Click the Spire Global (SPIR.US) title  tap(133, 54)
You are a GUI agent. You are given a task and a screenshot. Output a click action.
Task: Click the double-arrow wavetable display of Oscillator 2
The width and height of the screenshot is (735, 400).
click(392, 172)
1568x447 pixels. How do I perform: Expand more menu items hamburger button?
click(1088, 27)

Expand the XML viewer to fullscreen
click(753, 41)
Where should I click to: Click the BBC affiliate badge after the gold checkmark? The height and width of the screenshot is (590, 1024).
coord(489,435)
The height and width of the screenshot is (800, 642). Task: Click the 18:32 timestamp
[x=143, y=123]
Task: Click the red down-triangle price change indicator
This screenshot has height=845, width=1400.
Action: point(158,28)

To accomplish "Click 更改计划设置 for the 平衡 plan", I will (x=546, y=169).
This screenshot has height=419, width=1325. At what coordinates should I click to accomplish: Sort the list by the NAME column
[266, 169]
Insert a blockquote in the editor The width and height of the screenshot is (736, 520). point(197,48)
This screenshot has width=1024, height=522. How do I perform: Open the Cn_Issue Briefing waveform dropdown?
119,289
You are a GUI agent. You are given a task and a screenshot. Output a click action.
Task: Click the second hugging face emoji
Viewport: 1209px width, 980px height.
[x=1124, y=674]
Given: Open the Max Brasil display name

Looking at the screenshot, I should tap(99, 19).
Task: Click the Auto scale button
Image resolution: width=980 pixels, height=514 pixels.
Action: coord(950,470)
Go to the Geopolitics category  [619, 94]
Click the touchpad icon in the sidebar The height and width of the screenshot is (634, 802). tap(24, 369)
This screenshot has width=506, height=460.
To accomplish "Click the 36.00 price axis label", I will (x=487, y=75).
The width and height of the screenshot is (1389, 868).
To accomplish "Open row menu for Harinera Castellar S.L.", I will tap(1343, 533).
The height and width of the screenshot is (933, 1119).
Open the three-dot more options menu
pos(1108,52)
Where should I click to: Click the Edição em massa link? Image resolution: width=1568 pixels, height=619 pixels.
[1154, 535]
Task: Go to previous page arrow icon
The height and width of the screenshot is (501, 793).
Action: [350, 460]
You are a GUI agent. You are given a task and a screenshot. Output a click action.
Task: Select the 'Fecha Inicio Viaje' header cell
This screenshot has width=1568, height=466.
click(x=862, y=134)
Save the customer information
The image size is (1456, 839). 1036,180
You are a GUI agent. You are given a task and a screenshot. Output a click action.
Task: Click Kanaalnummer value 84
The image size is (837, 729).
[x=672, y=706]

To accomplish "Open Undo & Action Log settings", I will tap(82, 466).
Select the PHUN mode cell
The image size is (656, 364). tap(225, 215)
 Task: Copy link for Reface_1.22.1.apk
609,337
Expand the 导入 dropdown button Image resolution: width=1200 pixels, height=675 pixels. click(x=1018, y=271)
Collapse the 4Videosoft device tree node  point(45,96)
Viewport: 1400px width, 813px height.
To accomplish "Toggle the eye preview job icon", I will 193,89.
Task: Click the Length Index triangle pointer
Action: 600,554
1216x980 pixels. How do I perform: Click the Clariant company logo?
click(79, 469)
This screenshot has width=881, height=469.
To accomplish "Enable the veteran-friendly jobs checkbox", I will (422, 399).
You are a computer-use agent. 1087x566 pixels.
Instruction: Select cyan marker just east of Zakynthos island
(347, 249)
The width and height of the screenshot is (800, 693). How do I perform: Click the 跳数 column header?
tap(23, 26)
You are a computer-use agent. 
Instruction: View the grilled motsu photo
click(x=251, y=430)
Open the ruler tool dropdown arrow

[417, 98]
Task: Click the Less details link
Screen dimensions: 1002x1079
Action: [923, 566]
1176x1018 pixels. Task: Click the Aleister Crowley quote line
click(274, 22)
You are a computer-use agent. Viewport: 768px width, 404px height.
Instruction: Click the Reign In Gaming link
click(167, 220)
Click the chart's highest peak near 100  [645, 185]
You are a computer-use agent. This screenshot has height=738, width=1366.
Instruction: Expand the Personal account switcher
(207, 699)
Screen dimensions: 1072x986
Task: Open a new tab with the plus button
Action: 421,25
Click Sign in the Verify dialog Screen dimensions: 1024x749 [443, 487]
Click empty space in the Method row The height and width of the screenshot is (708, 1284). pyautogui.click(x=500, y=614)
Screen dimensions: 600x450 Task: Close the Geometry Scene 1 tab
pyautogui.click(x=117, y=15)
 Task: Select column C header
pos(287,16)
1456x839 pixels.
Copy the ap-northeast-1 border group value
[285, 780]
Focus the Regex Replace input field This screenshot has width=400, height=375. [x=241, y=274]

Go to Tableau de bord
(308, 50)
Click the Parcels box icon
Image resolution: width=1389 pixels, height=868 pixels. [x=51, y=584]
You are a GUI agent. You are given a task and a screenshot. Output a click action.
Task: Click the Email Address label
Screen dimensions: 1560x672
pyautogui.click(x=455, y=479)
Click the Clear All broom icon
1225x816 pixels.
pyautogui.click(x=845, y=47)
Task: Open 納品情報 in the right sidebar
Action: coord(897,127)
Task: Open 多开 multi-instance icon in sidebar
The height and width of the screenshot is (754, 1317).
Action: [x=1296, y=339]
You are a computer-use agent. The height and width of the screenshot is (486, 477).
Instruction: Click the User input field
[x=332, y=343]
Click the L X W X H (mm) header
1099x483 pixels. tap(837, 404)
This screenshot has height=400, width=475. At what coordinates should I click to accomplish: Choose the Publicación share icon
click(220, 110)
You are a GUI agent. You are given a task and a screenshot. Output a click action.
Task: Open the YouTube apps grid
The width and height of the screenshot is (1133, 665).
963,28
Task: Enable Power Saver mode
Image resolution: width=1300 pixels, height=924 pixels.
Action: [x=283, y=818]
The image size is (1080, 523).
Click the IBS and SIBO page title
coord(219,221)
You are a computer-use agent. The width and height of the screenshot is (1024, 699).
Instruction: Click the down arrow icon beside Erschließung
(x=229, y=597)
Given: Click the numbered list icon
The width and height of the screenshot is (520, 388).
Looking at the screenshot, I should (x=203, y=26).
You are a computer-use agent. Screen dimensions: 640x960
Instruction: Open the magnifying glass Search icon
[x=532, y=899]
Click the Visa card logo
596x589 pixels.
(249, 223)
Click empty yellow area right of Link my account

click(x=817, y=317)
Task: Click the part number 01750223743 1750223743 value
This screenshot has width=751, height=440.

Goal of the exercise - Could you count the lines in the entries that hold the word "label"? Only the number is wanted.

Reply - 2